TASK BRIEF:
Reproduce the whole listing, keeping each word unchanged.

[SUPPLIED MATERIAL Boundary: Start]

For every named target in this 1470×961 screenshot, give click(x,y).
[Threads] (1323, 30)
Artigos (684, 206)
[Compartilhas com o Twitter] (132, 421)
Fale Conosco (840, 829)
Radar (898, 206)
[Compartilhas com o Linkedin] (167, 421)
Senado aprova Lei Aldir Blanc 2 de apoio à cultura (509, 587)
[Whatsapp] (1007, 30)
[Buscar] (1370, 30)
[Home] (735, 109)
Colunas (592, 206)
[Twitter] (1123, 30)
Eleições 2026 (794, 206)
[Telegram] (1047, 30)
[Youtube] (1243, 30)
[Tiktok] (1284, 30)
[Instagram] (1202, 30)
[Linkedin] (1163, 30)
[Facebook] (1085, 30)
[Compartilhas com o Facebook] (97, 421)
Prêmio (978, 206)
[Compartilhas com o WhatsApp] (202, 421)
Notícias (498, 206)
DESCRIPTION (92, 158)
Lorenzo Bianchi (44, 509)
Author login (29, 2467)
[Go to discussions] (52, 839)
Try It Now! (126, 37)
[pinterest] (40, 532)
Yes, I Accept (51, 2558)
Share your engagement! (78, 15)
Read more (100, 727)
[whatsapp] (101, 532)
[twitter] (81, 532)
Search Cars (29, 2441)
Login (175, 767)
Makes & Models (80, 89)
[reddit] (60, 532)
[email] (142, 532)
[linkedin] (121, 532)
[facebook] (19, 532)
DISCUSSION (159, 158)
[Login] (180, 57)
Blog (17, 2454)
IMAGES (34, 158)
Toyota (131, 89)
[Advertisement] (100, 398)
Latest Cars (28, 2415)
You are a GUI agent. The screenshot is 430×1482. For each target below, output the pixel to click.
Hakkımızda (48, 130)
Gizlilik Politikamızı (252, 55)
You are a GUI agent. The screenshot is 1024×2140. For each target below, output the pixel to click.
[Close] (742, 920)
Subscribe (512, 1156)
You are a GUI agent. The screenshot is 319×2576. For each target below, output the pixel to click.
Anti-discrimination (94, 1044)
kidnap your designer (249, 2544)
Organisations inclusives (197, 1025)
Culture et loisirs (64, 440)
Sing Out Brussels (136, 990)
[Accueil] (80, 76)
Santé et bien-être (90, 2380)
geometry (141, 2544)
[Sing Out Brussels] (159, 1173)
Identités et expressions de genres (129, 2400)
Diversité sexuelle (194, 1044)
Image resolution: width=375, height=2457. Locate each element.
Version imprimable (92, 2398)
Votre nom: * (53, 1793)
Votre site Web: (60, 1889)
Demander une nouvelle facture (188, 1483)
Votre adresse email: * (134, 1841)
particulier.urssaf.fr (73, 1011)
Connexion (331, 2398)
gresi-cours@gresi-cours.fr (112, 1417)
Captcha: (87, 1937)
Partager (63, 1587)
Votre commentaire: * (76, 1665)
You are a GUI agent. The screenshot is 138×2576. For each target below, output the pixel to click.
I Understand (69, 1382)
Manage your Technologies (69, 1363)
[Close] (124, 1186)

[SUPPLIED MATERIAL Boundary: End]

SOLUTION TO THIS PROBLEM:
For every named target in this 1470×961 screenshot, give click(x,y).
[Threads] (1323, 30)
Artigos (684, 206)
[Compartilhas com o Twitter] (132, 421)
Fale Conosco (840, 829)
Radar (898, 206)
[Compartilhas com o Linkedin] (167, 421)
Senado aprova Lei Aldir Blanc 2 de apoio à cultura (509, 587)
[Whatsapp] (1007, 30)
[Buscar] (1370, 30)
[Home] (735, 109)
Colunas (592, 206)
[Twitter] (1123, 30)
Eleições 2026 (794, 206)
[Telegram] (1047, 30)
[Youtube] (1243, 30)
[Tiktok] (1284, 30)
[Instagram] (1202, 30)
[Linkedin] (1163, 30)
[Facebook] (1085, 30)
[Compartilhas com o Facebook] (97, 421)
Prêmio (978, 206)
[Compartilhas com o WhatsApp] (202, 421)
Notícias (498, 206)
DESCRIPTION (92, 158)
Lorenzo Bianchi (44, 509)
Author login (29, 2467)
[Go to discussions] (52, 839)
Try It Now! (126, 37)
[pinterest] (40, 532)
Yes, I Accept (51, 2558)
Share your engagement! (78, 15)
Read more (100, 727)
[whatsapp] (101, 532)
[twitter] (81, 532)
Search Cars (29, 2441)
Login (175, 767)
Makes & Models (80, 89)
[reddit] (60, 532)
[email] (142, 532)
[linkedin] (121, 532)
[facebook] (19, 532)
DISCUSSION (159, 158)
[Login] (180, 57)
Blog (17, 2454)
IMAGES (34, 158)
Toyota (131, 89)
[Advertisement] (100, 398)
Latest Cars (28, 2415)
You are a GUI agent. The screenshot is 430×1482. For each target below, output the pixel to click.
Hakkımızda (48, 130)
Gizlilik Politikamızı (252, 55)
You are a GUI agent. The screenshot is 1024×2140. For each target below, output the pixel to click.
[Close] (742, 920)
Subscribe (512, 1156)
You are a GUI agent. The screenshot is 319×2576. For each target below, output the pixel to click.
Anti-discrimination (94, 1044)
kidnap your designer (249, 2544)
Organisations inclusives (197, 1025)
Culture et loisirs (64, 440)
Sing Out Brussels (136, 990)
[Accueil] (80, 76)
Santé et bien-être (90, 2380)
geometry (141, 2544)
[Sing Out Brussels] (159, 1173)
Identités et expressions de genres (129, 2400)
Diversité sexuelle (194, 1044)
Image resolution: width=375, height=2457. Locate each element.
Version imprimable (92, 2398)
Votre nom: * (53, 1793)
Votre site Web: (60, 1889)
Demander une nouvelle facture (188, 1483)
Votre adresse email: * (134, 1841)
particulier.urssaf.fr (73, 1011)
Connexion (331, 2398)
gresi-cours@gresi-cours.fr (112, 1417)
Captcha: (87, 1937)
Partager (63, 1587)
Votre commentaire: * (76, 1665)
You are a GUI agent. The screenshot is 138×2576. For each target below, output the pixel to click.
I Understand (69, 1382)
Manage your Technologies (69, 1363)
[Close] (124, 1186)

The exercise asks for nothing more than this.